This thread was somewhat hijacked by Blake’s assertion that historical trends aren’t always linear or unidirectional, and the debate that followed.
I suppose this is true. If you drop an egg onto a concrete sidewalk, it doesn’t always break. Sometimes it bounces and rolls away. Sometimes it turns into a dragon.
That said, most social phenomena in human history have shown a linear progression. Human rights. Scientific knowledge. That sort of thing.
I did, by the way, choose “appalled” in the thread title carefully. It is without doubt that the inhabitants of the next century will think that many of the things we did were silly, quaint, or stupid–much as we think about Victorians putting little dresses on piano legs. They may even particpate in “twenty-first century revivals,” like the current steampunk fad. What I want to see speculation on is specifically what 22nd-century people will see as disgusting or abhorrent.

(Tasks for this exercise)
[a] Please output everything in the forum post about what future people will find appalling, from "I suppose this" down to "sort of thing.", without changing a word.
[b] Go on with the forum post about what future people will find appalling, starting after its last sentence.

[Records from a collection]
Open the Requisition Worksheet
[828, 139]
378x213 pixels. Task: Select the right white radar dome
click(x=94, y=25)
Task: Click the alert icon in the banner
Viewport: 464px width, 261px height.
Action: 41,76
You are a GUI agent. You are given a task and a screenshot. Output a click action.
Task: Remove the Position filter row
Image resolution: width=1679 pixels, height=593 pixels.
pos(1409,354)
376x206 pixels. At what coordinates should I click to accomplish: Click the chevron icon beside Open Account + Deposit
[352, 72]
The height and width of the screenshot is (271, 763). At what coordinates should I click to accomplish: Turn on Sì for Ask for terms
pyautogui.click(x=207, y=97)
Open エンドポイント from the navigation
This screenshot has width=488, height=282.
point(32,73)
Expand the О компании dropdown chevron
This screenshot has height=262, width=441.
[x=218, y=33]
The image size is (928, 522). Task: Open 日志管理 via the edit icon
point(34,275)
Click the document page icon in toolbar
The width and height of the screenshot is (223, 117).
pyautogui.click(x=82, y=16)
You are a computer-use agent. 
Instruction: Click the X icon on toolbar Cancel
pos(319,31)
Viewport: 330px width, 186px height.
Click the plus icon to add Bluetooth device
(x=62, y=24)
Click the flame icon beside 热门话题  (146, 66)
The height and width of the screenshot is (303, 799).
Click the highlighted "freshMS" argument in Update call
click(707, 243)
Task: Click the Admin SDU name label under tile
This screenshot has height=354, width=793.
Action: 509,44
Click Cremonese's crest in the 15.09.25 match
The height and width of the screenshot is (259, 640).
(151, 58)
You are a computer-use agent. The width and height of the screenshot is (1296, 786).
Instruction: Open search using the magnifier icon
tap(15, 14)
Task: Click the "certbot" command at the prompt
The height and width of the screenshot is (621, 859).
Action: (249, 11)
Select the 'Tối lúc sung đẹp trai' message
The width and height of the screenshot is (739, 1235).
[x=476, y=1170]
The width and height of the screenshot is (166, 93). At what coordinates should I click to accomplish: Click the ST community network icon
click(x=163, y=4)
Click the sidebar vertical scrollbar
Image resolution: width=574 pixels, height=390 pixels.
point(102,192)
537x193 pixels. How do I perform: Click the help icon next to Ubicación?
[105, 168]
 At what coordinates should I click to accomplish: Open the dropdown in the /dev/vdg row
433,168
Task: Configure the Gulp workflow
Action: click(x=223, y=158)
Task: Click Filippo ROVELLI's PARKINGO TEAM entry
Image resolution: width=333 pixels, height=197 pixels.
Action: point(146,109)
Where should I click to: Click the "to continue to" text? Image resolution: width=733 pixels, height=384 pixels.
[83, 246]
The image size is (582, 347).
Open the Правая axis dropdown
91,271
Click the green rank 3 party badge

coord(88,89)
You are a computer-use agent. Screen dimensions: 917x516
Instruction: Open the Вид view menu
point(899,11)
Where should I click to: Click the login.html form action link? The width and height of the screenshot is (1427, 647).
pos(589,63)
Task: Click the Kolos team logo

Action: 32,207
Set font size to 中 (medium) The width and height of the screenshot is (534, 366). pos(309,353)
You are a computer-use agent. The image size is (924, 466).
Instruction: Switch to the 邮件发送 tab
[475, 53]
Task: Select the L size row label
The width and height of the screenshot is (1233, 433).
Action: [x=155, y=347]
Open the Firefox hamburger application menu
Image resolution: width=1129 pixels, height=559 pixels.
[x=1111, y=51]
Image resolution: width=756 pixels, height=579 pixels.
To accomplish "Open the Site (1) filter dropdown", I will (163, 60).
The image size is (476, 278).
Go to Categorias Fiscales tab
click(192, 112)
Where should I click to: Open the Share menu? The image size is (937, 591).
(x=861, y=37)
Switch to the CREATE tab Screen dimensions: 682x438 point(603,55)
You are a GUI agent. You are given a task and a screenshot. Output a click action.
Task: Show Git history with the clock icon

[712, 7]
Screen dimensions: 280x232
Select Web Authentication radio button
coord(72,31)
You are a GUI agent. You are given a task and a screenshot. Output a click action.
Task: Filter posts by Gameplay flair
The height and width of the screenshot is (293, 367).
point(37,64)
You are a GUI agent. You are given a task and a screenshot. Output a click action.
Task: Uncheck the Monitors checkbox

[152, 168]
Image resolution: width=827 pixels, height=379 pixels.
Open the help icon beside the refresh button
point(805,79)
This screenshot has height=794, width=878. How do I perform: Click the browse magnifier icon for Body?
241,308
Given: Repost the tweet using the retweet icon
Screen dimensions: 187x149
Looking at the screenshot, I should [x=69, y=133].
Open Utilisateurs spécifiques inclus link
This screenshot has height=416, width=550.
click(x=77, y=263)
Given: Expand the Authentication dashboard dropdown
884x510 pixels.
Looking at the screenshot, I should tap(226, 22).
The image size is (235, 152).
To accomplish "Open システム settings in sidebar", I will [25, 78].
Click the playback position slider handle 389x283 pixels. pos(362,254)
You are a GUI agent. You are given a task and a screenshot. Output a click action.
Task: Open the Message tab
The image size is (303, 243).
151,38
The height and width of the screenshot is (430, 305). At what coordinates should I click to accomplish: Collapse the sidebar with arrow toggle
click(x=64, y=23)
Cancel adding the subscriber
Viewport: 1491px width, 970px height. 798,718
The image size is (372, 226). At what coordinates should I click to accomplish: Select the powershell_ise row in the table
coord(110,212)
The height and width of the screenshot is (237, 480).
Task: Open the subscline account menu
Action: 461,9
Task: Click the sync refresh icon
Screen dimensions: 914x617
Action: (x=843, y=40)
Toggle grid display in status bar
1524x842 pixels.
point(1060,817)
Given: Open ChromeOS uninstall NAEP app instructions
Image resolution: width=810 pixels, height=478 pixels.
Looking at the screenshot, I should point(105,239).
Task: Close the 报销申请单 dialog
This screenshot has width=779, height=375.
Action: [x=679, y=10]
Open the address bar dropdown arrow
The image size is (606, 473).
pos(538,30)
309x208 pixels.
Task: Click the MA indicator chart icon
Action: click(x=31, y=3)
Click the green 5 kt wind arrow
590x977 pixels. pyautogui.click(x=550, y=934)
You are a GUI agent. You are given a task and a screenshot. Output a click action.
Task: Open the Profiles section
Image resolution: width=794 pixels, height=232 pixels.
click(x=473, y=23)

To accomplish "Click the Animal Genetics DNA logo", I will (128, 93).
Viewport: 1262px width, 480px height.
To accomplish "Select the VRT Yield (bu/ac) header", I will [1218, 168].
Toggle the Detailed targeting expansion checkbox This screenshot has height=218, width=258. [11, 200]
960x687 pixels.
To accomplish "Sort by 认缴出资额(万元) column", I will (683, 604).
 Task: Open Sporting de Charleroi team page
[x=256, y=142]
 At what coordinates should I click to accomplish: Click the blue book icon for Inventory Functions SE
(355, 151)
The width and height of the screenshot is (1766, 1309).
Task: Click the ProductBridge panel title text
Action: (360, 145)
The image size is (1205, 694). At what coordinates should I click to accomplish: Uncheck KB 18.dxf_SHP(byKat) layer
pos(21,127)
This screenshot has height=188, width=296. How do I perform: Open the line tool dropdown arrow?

(Exercise responses)
[a]
I suppose this is true. If you drop an egg onto a concrete sidewalk, it doesn’t always break. Sometimes it bounces and rolls away. Sometimes it turns into a dragon.
That said, most social phenomena in human history have shown a linear progression. Human rights. Scientific knowledge. That sort of thing.

[b]
Had to see a doctor for medical reasons instead of using our nanobots to maintain our body’s health
Had so many separate nations.
Spoke so many separate languages.
Didn’t have human accessory items like implantable or wearable language translation devices to allow us to communicate with people who used the few remaining languages of the world.
I’ve always thought that eventually there will come a time when people are absolutely disgusted at the idea that we were so primitive that people had to go volunteer to have blood taken out of them with a needle so that other people who have had accidents or need surgery can put those other people’s blood in them.
As it happens, I read this about five minutes after watching a video on CNN showing a bunch of males in Afghanistan cheering the shooting of a female who had apparently been involved in an extra-marital affair.
I’d hate to think what that was a linear progression of…
also, i think the original list items of capital punishment, smoking, and discrimination will dominate political debate for a good long while. in fact, i don’t think capital punishment and discrimination will ever be fully wiped away.
I’m going to avoid making social predictions, since these lists seem to revolve around “everyone will agree with me and will be disgusted that anyone ever thought otherwise”.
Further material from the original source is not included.